## Start Listed entries

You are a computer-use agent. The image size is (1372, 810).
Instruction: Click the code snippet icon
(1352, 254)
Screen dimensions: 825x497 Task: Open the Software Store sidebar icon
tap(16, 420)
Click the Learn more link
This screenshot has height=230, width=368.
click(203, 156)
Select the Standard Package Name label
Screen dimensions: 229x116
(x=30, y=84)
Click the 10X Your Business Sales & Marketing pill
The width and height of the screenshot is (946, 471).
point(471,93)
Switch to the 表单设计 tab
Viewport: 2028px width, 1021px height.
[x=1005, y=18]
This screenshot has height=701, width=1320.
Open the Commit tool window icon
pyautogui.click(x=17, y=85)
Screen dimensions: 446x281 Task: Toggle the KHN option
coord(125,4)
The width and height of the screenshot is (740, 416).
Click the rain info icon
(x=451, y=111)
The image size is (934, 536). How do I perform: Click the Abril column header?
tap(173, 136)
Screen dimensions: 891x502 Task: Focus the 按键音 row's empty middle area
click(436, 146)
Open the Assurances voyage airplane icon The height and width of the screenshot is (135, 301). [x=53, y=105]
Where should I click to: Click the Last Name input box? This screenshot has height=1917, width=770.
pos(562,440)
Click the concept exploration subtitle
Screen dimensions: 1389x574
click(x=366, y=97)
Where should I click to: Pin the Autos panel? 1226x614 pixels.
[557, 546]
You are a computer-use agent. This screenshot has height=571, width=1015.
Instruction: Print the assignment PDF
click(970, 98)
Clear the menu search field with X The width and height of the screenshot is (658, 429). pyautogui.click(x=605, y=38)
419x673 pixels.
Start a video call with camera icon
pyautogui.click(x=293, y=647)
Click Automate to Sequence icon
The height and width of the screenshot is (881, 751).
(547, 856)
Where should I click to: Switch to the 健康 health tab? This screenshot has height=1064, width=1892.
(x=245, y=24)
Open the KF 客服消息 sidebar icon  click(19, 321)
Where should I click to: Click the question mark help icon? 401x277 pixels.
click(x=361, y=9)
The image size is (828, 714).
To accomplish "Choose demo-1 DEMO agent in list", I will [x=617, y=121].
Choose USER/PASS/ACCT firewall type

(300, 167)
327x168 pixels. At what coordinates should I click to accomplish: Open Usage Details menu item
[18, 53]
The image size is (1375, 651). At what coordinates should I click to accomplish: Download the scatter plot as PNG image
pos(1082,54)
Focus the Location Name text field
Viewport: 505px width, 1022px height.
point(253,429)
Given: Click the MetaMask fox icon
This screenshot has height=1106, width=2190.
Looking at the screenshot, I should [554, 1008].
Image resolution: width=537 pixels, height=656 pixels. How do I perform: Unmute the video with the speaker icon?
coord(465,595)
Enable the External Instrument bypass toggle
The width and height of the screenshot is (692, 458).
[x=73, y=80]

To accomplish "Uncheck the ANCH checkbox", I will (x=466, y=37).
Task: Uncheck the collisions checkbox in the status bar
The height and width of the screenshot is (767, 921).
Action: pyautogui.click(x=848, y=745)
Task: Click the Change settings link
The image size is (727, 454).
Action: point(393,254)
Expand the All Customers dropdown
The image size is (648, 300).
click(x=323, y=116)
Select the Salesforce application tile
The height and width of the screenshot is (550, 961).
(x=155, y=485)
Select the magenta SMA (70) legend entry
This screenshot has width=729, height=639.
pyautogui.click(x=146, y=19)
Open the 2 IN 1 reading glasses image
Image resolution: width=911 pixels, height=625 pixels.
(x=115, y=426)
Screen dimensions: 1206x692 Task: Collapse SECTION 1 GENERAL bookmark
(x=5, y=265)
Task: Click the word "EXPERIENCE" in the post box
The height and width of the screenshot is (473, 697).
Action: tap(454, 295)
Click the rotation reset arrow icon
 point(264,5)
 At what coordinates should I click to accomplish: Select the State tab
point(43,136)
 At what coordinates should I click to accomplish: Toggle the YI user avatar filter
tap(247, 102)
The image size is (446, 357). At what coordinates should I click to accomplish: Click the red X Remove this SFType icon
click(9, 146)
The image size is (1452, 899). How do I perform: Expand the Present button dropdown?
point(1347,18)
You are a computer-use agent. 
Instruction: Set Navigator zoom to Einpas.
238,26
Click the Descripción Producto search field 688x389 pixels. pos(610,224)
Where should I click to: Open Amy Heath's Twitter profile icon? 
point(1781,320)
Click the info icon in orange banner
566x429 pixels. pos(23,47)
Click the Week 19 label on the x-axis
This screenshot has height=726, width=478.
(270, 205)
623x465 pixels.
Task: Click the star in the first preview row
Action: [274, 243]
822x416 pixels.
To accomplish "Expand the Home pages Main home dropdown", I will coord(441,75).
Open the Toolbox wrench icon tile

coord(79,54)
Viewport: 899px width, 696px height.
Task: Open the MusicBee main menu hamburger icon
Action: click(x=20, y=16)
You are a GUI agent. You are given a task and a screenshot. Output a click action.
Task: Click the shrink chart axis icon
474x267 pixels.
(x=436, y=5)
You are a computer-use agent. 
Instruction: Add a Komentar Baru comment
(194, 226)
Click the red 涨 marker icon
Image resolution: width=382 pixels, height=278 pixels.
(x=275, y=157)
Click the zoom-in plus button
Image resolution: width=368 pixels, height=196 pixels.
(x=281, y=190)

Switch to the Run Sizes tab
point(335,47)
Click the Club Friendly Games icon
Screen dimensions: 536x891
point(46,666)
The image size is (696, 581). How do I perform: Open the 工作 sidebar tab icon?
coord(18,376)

## End Listed entries

What this task involves
Extract every line of the listing above that contains the word "button". Reproduce each such line in full.

Finished answer
The image size is (1452, 899). How do I perform: Expand the Present button dropdown?
Click the zoom-in plus button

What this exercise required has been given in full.